Students and staff discuss Women’s History Month

Sarah Feldner, Dean of the College of Communications is one of the few women in the university presidents cabinet

Photo courtesy of Marquette Today

Sarah Feldner, Dean of the College of Communications is one of the few women in the university president’s cabinet Photo courtesy of Marquette Today

In the celebration of Women’s History Month, students and faculty reflected on the significance behind the month as well as initiatives they would like to see to expand the celebration beyond March.

Sarah Kizuk, a graduate student in the philosophy department, said Women’s History Month is about achieving “true equality and equity.” 

“The whole month, for me, is a celebration of thinking about how the world can be other than it is,” Kizuk said. “It’s about change and empowerment, not just about women achieving the vote or something like that, but for achieving true equality and equity.”

Women’s History Month originated in 1987 due to petitioning by the National Women’s History Project. Before this date, it was “Women’s History Week,” which began March 7, 1982.  

However, Kizuk said that it is International Women’s Day that holds the most personal significance due to its focus on various political movements. 

“International Women’s Day, March 8, has great meaning for me because it’s tied to other political movements,” Kizuk said.“You can’t liberate if you don’t liberate poor people, You can’t liberate women if you don’t liberate black people, you can’t liberate women if you don’t liberate cisgender women and transgender women.” 

Kizuk also said history months can be ineffective in reaching overarching goals, like equality, due to the way they’re presented. 

“History months can be depoliticized,” Kizuk said. “Like when we have tepid talks given for a whole month, or when we get a little badge or bracelet; this separates it from the real quest for equality for women.” 

However, Kristen Foster, an associate professor in history, said that Marquette has taken initiatives in advancing women’s careers through its Institute of Women’s Leadership program.

According to Marquette’s page on the Institute of Women’s Leadership, it is built around the mission of “advancing women’s leadership locally and globally through pioneering research, innovative programming, and collaborative engagement.”

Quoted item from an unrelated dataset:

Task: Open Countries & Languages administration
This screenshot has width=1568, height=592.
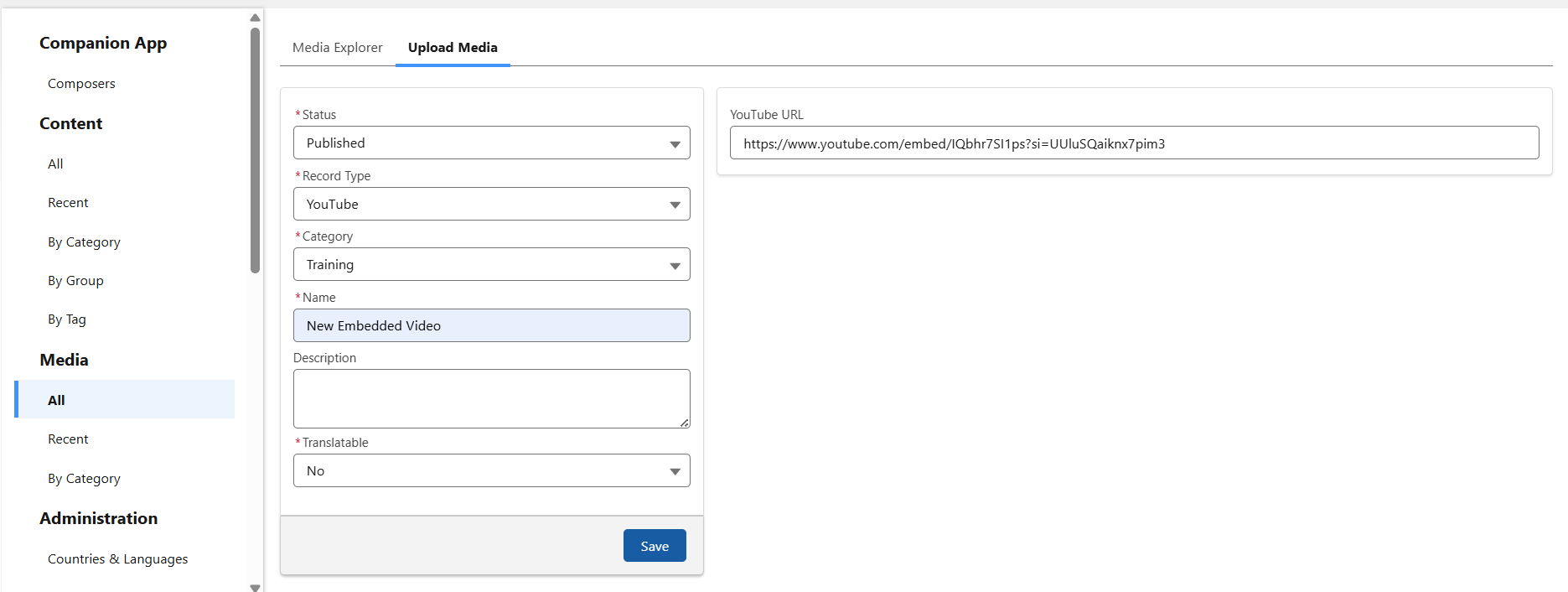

“It not only gives women on campus a way to talk to each other across disciplines, but to come up with programming, as they fund research on campus, and they fund conversations about our research across campus,” Foster said. “To me, this is one of the most exciting and recent things to happen on campus.”

The Institute of Women’s Leadership will hold a virtual event March 4 titled “Pursuing Justice in Public Health and Equity through Community Engagement Conversation.” Students can register at Marquette’s Office of Economic Engagement website. 

In regards to initiatives Marquette can take to foster a better understanding and appreciation of women’s history and studies, Foster said the university should create more space for students to take classes outside of their major. 

“Initiatives to do more interdisciplinary conversations would be very helpful for conversations across campus and really appreciating what we do in each of our colleges,” Foster said. “That’s something we’ve realized we don’t do very much of.”

In order to create a more inclusive environment, Julia Paulk, associate professor of languages, literature and culture, said she hopes Marquette will strive for more representation within the president’s cabinet. 

“The president’s cabinet is still a majority of white males,” Paulk said. “I think they can strive for more representation of women and people of color at the highest levels of leadership at the university.” 

University President Michael Lovell’s cabinet is only 25% female. The dean of the College of Communication, Sarah Feldner, and the vice president for research and innovation, Jeanne Hossenlopp, stand as the only two women.

However, Paulk said she tries to seek equal representation when creating her class’s curriculum. 

“In my literature class I’m very careful to try to ensure I have female authors along with male authors,” Paulk said. 

Looking forward, Paulk said Women’s History Month shouldn’t be exclusive to March, rather a year-round celebration. 

“It’s important given the fact that things have not equaled out, that we are reminded of women’s stories and the value of what they have contributed,” Paulk said. “Just like Black history should be all year, Women’s History month should also be all year.”